Thursday, January 17, 2008

Corona Music

More reviewing as I try to catch up with some of 2007's best.

Atonement (d. Joe Wright)

The most musical film of 2007 isn't a musical at all.

Joe Wright's Atonement may not feature characters bursting into song or dancing balletically down impossible staircases, but in tone and strategy and execution, it resembles an intricate opera. Themes play off one another, repeat, then repeat again with small but telling variation. Emotions are heightened and sins are unforgivable.

The Second World War looms in the distance as the film opens in an idyllic English country home. The author of the story in more ways than one is 13-year-old Briony Tallis, a precocious little girl (played with icy confidence in the early part of the movie by newcomer Saoirse Ronan) who taps out verse plays on her manual Corona typewriter for her reluctant visiting cousins to perform. Her sister Cecilia (Keira Knightley) and the Tallis family's housemaid's son Robbie (James McAvoy) begin a torrid affair that Briony sees and envies. Her envy will cause her to author a different story, one that will lead to tragic consequence.

Those events in the country home are played out as counterpoint to Dario Marianelli's Golden Globe winning score, which uses Briony's typewriter as its major percussive instrument. And what began as the sweet sound of a little girl playfully tapping out her stories and dramas becomes the drumbeat of several characters' downfall.

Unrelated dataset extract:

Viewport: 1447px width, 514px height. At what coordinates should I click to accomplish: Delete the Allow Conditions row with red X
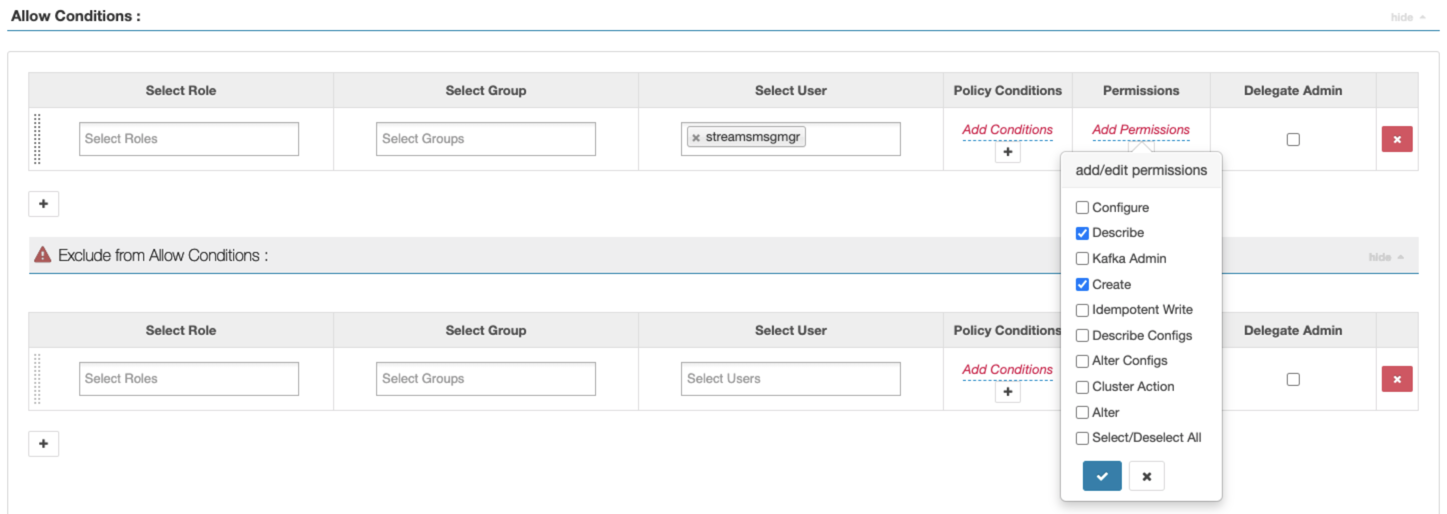coord(1396,139)
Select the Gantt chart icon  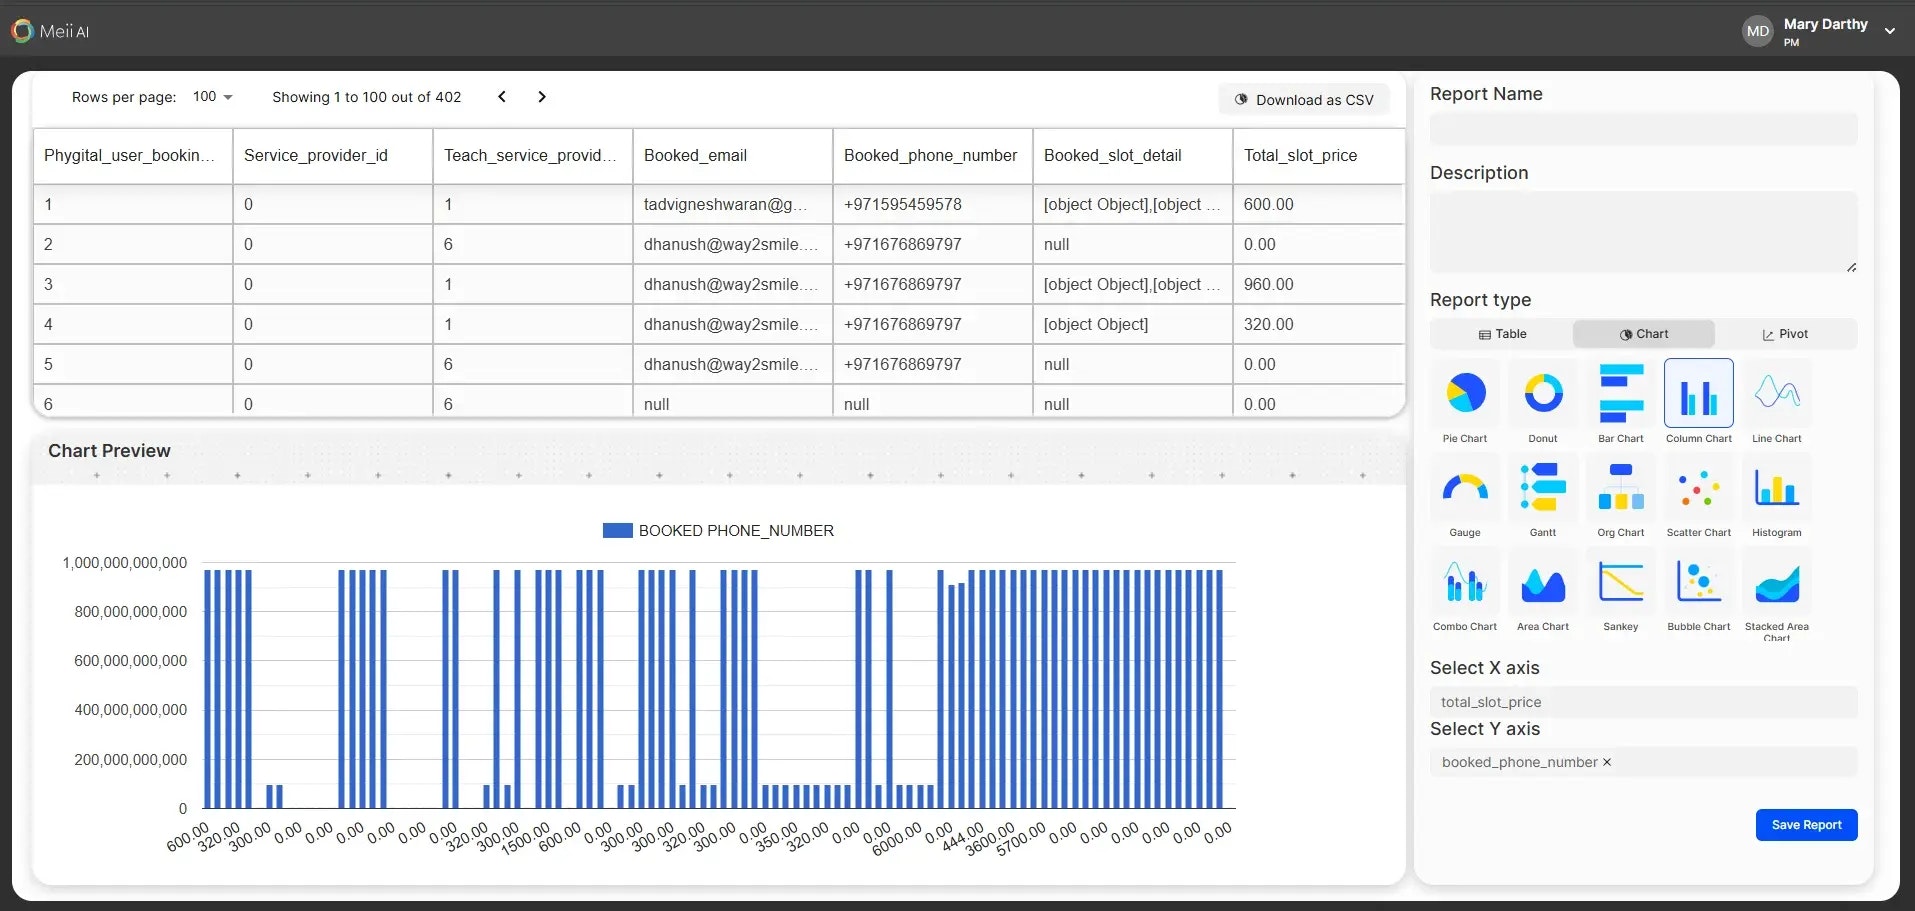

Eventually, all will be swept up in the war. Robbie ends up in the army, fighting in France. Cecilia and Briony both become nurses, tending to the wounded. But Briony isn't done writing her story yet and not all the events unfold as they seem.

At the center of the movie like a sweeping aria comes a five and a half minute tracking shot that encompasses what appears to be the entire beach at Dunkirk during the evacuation. Its a directorial flourish, to be sure, but it serves the story well, summing up the absurdities, cruelties and unrealities of both the war and of the lives irrevocably changed by one 13-year-old little girl. Some people die, some celebrate, horses are shot, soldiers play on abandoned carnival rides, and a military chorus sings of "The Beauty of Thy Peace."

Both Knightley and McAvoy are passionate and assured as they conduct their moderately naughty affair. They receive able support from British period film stalwarts like Brenda Blethyn and Harriet Walter. And watch for surprising cameos at the end of the film by director Anthony Minghella and the great Vanessa Redgrave. Young Saoirse Ronan (it's pronounced SHEER-Sha and it's Gaelic for "Freedom") is the real revelation here. She steals all of her early scenes and gives the film its ominous center.

In the later scenes, five years older, Briony is played by Romola Garai, and she is haunted by her past. She still writes (she will to almost the end of her days), and throughout she creates more and more scenes and scenarios, some she dreads, some she fervently wishes for. But with all that authorial skill, there's one desire she never scripts out for herself.

She can never quite imagine that she will ever be forgiven.